ANTIPOLO City, Oct. 21, 2011?Around 100 youth leaders in Rizal province gathered to discuss the basic concerns of climate change and to find a way to respond effectively to the challenge of climate crisis.
Dubbed as Provincial Climate Youth Conference, the event was organized by the Rizal Provincial Government in partnership with Antipolo Youth Alliance, Climate Change Commission and The Climate Reality Project.
Although the youth can hardly be blamed for the climate crisis the world is experiencing, they are the ones who will suffer the future consequences of climate change, according to Rodne Galicha, Country Manager of Nobel Laureate and former US Vice President Al Gore’s The Climate Reality Project (TCRP).
“They feel inconvenient and they see the need to act and pressure the elder ones to be true [to] their commitments and responsibilities for the present and next generation, hence, climate justice for the young ones,” he stressed.
As inconvenient youths, the young generation’s fresh understanding of the basic science of climate crisis and its impacts will lead to a unique force of change to make their future convenient in harmony with the environment, Galicha continued.
For his part, Rizal Governor Casimiro Yñares III dared the youth to take active roles in the community to respond to the challenges posed by the global climate crisis.
‘I hope someday, you will take active roles in the community in collective steps in combating the adverse effects of climate change by responsibly using your skills, zeal and creativity,’ he said in his opening message.
The governor expressed hopes that the young generation of Rizaleños will serve as unique changing force to face the climate crisis.
According to Mark Lester Delgado, an officer of the Antipolo Youth Alliance (AYA), a large percentage of Rizal population is composed of youths which can work together, take action and make a change for a better future.
“The young people of Rizal have significant roles to play in the climate issue because they are one of the most vulnerable yet active and dynamic to help building disaster resilient communities,” he said.
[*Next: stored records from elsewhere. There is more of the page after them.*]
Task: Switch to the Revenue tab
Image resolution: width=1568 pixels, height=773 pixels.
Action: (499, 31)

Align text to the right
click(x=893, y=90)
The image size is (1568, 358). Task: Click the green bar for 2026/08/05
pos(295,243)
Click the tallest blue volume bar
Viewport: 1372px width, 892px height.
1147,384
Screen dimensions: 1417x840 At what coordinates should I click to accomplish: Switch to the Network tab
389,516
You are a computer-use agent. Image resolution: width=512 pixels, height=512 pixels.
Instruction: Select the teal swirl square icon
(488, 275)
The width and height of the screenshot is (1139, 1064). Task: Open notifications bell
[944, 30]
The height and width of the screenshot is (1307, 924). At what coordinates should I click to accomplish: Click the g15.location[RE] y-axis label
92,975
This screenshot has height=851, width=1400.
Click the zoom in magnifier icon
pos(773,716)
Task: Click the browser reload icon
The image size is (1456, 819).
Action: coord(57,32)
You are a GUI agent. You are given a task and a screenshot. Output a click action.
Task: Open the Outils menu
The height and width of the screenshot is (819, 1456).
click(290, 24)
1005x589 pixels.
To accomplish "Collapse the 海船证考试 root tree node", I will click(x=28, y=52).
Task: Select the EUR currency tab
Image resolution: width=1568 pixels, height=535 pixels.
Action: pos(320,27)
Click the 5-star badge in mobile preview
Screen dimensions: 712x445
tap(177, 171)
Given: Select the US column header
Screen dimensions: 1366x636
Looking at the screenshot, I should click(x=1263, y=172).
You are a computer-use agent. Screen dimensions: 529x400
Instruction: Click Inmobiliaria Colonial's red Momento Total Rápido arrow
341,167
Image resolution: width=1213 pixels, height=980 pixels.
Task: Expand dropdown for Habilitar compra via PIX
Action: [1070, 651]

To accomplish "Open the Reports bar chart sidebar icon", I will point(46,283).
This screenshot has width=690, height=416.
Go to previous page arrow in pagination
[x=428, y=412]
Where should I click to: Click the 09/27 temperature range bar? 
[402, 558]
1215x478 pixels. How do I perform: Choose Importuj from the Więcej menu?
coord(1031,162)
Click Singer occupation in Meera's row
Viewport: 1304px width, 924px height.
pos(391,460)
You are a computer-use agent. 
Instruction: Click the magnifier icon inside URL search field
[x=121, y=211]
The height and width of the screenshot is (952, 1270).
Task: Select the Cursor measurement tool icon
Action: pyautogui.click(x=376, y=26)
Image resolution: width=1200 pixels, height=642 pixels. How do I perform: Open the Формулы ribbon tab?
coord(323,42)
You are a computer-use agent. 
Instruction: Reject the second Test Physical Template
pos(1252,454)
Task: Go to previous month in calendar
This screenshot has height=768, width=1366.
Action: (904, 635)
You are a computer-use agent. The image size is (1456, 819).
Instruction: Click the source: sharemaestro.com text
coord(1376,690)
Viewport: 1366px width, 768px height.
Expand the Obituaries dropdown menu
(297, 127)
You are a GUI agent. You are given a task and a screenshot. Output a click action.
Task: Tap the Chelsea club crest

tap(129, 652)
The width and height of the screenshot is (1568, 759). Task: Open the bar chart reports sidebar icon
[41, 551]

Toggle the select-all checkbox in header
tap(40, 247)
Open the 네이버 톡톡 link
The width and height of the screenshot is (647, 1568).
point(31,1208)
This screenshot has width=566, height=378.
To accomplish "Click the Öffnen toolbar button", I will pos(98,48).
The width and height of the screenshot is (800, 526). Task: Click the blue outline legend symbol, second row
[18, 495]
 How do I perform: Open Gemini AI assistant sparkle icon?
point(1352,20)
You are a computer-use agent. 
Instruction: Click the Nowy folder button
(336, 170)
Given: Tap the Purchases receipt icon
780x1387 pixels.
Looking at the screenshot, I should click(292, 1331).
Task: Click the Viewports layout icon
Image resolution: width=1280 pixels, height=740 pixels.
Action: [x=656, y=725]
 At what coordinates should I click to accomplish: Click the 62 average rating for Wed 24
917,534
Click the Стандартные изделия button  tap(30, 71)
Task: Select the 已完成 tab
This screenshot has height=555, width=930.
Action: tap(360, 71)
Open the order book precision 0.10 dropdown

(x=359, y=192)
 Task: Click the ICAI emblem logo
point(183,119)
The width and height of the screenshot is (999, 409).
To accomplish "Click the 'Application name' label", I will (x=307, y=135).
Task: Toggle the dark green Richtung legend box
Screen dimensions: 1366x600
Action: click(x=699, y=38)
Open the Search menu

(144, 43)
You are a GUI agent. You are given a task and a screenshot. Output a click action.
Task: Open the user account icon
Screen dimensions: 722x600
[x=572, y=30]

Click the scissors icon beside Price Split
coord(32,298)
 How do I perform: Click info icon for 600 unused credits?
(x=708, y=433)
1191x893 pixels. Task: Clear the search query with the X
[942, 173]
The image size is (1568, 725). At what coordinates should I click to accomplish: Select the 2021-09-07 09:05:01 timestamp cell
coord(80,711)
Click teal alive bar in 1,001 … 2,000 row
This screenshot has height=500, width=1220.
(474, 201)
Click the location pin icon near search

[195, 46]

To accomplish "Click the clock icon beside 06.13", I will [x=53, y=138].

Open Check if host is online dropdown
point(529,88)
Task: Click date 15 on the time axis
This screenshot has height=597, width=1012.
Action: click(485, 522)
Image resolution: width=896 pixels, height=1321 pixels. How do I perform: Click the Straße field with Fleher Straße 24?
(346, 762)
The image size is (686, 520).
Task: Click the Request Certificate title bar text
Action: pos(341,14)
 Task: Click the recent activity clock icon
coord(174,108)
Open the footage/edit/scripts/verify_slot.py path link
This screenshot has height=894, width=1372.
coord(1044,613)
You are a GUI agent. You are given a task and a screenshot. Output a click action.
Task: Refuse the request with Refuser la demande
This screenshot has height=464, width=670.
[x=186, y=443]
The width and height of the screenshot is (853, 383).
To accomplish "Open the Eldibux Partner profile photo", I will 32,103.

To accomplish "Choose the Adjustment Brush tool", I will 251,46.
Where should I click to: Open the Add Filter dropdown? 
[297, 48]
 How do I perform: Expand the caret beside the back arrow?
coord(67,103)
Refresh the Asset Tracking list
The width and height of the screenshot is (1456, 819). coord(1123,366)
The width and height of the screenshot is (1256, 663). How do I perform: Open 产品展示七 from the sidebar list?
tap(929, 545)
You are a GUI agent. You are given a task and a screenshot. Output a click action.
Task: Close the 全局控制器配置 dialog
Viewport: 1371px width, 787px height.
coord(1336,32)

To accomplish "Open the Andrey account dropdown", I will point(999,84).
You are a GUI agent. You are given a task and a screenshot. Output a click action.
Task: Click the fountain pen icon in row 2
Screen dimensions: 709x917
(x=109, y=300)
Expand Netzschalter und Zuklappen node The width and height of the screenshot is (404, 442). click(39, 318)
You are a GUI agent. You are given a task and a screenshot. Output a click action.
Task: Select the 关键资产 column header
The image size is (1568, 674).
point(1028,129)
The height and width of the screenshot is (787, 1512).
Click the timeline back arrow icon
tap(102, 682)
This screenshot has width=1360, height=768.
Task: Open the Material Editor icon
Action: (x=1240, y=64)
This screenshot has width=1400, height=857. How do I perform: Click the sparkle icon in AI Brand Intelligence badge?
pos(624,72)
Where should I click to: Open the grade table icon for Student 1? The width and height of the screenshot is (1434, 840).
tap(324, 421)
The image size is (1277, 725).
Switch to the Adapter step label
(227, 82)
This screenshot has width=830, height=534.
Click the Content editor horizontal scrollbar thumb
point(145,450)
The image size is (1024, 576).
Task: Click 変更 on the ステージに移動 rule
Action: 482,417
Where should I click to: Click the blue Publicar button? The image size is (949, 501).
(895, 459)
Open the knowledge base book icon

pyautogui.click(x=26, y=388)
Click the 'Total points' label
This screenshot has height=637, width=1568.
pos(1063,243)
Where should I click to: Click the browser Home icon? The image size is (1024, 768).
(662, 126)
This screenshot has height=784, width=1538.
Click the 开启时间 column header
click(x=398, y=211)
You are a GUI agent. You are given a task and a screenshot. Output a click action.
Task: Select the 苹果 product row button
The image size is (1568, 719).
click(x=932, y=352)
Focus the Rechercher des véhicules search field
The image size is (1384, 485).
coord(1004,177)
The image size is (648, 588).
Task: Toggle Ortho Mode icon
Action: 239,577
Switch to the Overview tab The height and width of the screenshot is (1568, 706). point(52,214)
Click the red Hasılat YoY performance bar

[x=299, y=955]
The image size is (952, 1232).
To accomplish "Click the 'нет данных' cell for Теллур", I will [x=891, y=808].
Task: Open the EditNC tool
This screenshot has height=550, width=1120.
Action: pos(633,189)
The youth conference also served as a prelude for the upcoming national youth gathering that will seek for the formulation of a national climate change youth agenda.
“This event is an opportunity for the young people to voice out their opinions, perspectives and sentiments on what has been happening and what needs to be done to solve the climate crisis,” Pebbles Sanchez of Climate Change Commission (CCC) said.
Ms. Loraine Gatlabayan, of CCC’s Division Chief for Information and Knowledge Management, who also graced the event, stressed that youth climate advocacy is a priority of the Commission thus its willingness to support climate change initiatives of the youth.
“We encourage other provinces in the country to replicate Rizal’s provincial climate change conference and the Climate Change Commission is willing to assist,” she said.
The climate change conference served as venue for young people to talk about the climate realities and challenges of the province.
Next month, a series of activities that will lead to a national event as part of the observance of the National Climate Change Consciousness Week will be launched by the Climate Change Commission, The Climate Reality Project, government agencies and non-government organizations.